## About this exercise
Only the lines of the data below from the one with "Click the Cancel button" through the one with "Task: Select J.H." are wanted. Repeat them exactly.

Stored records
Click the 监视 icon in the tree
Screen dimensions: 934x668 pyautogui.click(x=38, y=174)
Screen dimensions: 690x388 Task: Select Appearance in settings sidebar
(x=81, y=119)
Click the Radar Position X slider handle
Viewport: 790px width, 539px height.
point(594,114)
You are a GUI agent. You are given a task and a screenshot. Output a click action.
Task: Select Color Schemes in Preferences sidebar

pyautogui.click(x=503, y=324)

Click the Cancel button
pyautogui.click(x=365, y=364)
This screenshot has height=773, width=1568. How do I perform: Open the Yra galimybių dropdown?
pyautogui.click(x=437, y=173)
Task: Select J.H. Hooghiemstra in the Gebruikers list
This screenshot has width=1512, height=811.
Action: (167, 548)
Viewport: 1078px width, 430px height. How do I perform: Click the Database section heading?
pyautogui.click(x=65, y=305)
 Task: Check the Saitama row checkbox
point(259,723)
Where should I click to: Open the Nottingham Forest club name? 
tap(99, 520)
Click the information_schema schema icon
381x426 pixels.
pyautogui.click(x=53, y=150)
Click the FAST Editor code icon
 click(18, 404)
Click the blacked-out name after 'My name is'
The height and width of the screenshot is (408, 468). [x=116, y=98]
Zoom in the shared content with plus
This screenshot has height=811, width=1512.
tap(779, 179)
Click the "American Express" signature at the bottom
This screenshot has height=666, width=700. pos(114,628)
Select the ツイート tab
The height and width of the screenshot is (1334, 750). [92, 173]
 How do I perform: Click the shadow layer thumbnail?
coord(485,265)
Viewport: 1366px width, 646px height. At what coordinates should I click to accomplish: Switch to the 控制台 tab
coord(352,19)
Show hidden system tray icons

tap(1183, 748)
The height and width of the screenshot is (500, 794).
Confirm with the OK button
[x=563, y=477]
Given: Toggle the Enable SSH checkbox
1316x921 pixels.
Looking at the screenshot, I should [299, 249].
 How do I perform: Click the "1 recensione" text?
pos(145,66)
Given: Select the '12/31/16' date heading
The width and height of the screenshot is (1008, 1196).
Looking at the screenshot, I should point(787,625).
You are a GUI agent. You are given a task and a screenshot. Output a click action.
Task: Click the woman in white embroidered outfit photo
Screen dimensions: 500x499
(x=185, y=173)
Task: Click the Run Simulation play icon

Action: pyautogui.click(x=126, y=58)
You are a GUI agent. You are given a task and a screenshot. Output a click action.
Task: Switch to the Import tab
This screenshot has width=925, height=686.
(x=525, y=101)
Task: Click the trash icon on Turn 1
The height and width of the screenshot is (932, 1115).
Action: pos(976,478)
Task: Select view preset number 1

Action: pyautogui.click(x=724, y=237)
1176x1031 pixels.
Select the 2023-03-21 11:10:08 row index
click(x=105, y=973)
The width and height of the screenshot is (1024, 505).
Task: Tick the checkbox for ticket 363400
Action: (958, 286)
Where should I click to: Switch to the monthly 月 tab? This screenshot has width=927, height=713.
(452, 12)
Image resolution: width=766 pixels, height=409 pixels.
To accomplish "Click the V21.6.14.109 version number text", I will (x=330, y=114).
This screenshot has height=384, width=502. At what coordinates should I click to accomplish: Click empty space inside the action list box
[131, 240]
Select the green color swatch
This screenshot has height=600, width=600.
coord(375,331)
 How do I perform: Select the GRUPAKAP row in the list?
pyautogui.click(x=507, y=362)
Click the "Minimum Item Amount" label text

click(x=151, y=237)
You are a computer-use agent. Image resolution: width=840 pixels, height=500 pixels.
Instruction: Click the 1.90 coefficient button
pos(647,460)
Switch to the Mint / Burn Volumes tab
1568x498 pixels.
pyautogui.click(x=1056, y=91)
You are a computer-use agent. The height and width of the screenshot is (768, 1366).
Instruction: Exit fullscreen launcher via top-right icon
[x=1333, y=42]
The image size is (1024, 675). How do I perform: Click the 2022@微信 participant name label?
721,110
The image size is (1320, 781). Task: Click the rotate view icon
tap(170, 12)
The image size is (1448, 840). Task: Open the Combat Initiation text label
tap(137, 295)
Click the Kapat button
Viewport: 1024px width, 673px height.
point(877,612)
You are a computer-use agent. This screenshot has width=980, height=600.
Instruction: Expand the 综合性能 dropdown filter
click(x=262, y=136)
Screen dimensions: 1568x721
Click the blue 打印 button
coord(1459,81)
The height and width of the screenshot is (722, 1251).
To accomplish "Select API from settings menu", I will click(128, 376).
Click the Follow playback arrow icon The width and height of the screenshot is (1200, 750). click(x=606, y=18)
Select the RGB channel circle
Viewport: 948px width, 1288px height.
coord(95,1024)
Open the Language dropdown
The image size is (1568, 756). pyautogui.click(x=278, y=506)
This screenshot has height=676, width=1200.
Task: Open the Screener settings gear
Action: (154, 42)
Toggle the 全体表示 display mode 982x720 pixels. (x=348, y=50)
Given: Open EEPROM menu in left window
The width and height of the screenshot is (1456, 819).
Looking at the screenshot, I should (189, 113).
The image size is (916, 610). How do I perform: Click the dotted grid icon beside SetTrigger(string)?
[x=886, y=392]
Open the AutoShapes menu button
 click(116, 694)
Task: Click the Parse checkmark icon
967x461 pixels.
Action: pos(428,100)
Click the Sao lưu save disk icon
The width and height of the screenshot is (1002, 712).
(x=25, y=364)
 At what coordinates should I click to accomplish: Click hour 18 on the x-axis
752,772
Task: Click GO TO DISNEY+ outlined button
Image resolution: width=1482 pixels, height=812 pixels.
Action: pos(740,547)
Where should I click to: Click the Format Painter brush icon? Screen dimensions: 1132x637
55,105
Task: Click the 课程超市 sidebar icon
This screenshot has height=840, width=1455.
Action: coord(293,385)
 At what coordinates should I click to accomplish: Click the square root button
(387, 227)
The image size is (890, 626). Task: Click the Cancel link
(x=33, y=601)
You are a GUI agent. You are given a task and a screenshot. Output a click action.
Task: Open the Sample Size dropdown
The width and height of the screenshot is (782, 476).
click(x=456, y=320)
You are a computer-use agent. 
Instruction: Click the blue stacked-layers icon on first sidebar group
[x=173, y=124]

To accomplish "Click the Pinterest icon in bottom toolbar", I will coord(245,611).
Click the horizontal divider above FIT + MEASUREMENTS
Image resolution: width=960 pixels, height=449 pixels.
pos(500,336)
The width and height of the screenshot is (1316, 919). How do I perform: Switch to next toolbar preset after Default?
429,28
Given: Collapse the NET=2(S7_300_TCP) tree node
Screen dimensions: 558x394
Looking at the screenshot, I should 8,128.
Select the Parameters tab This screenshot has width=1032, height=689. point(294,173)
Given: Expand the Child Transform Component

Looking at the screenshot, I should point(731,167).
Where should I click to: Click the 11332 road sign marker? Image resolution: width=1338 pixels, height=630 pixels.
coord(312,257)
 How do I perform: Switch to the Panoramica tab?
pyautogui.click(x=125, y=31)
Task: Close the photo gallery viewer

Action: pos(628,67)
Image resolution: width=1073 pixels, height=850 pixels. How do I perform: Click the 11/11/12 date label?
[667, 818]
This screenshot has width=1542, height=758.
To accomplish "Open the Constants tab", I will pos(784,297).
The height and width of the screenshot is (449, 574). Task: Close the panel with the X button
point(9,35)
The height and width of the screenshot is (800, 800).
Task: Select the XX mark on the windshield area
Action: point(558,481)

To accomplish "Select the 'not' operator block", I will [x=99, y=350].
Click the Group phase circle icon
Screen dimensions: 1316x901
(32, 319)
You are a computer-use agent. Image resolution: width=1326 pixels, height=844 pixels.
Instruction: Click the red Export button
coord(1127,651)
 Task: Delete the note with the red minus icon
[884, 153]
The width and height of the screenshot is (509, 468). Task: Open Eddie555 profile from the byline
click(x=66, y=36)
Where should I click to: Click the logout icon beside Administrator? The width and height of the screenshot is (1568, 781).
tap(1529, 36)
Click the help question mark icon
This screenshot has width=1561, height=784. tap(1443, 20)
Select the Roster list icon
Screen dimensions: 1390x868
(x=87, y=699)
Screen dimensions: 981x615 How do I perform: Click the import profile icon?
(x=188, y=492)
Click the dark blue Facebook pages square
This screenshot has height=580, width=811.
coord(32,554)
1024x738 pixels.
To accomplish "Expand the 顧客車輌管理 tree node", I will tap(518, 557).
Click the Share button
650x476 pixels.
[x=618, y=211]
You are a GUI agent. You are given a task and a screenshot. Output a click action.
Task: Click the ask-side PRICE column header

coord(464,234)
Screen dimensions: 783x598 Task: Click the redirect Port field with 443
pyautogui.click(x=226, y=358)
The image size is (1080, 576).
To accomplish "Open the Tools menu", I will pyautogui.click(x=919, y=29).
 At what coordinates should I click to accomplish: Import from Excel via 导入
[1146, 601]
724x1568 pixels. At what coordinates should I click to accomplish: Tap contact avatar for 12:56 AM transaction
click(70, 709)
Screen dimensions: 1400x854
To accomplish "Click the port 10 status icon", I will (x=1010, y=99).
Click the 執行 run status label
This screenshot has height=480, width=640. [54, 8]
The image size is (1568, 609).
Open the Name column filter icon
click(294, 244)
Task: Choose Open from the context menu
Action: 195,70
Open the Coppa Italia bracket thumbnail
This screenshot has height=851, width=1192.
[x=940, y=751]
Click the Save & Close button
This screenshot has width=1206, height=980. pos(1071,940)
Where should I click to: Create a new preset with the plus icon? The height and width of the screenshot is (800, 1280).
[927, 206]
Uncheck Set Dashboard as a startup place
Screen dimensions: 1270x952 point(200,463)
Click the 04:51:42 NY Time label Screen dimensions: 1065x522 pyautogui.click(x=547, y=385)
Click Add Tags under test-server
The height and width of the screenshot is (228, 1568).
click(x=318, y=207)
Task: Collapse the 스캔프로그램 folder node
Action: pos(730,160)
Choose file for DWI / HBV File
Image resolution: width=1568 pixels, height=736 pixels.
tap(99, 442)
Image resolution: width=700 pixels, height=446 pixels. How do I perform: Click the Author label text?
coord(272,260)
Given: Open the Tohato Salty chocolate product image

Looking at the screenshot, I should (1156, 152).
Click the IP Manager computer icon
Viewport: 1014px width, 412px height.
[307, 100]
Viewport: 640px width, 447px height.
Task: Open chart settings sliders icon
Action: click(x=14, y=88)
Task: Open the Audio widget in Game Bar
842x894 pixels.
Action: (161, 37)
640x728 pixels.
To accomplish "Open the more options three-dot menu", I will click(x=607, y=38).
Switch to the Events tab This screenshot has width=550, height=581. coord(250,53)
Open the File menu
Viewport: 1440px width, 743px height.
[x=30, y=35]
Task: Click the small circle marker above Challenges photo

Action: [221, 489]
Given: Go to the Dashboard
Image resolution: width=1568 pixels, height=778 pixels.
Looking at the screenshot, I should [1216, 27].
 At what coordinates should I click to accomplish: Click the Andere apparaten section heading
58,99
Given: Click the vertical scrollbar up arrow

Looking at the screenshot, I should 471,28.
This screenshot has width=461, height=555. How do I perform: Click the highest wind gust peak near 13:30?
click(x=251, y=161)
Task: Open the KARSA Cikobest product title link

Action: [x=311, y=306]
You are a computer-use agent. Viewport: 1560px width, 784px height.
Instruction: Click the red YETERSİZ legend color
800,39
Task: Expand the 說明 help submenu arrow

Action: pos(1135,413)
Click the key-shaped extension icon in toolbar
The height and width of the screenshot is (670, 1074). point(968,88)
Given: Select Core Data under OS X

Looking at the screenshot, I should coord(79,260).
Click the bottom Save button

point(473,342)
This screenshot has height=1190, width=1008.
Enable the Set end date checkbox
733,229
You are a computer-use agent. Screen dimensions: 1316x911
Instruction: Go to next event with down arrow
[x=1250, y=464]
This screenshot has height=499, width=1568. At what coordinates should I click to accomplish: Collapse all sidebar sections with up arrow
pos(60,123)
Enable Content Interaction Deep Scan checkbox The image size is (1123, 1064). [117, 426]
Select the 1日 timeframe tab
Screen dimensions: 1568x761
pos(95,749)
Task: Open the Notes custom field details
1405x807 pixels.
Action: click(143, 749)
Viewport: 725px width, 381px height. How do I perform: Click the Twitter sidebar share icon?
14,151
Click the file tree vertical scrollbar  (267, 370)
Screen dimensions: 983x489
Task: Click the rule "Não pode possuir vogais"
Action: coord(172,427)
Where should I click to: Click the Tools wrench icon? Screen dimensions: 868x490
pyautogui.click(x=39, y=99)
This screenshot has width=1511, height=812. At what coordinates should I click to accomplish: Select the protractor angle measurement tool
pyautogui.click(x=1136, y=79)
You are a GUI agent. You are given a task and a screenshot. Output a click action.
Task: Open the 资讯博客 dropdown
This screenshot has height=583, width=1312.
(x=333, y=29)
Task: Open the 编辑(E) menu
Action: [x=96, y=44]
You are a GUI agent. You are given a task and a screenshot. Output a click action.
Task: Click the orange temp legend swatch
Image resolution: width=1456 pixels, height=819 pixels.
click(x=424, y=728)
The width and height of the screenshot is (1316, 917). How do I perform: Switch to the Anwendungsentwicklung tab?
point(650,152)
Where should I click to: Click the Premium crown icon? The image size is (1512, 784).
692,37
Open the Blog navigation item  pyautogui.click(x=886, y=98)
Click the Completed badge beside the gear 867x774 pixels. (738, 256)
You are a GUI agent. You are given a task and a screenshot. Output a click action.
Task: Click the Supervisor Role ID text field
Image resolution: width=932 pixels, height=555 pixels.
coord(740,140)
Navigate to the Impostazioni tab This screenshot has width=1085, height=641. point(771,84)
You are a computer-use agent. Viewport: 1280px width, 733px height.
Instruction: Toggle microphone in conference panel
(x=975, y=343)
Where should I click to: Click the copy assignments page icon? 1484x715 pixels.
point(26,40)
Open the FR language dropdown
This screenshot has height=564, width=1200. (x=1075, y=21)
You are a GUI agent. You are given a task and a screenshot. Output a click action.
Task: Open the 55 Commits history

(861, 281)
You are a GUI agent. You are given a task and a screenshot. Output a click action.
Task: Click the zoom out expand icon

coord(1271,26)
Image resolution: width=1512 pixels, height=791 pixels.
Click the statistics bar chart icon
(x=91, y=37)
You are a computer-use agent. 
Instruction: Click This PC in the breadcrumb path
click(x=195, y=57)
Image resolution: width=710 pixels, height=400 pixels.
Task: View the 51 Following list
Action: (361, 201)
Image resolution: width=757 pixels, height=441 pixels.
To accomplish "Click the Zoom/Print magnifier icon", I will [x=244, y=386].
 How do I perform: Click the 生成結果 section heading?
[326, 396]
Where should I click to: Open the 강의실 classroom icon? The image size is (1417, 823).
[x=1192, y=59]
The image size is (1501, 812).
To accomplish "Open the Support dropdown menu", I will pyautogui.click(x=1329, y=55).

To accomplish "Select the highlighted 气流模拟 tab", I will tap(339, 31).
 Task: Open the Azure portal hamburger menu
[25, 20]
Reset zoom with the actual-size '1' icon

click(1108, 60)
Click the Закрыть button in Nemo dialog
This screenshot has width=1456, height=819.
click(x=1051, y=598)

## Written reply
Click the Cancel button
pyautogui.click(x=365, y=364)
This screenshot has height=773, width=1568. How do I perform: Open the Yra galimybių dropdown?
pyautogui.click(x=437, y=173)
Task: Select J.H. Hooghiemstra in the Gebruikers list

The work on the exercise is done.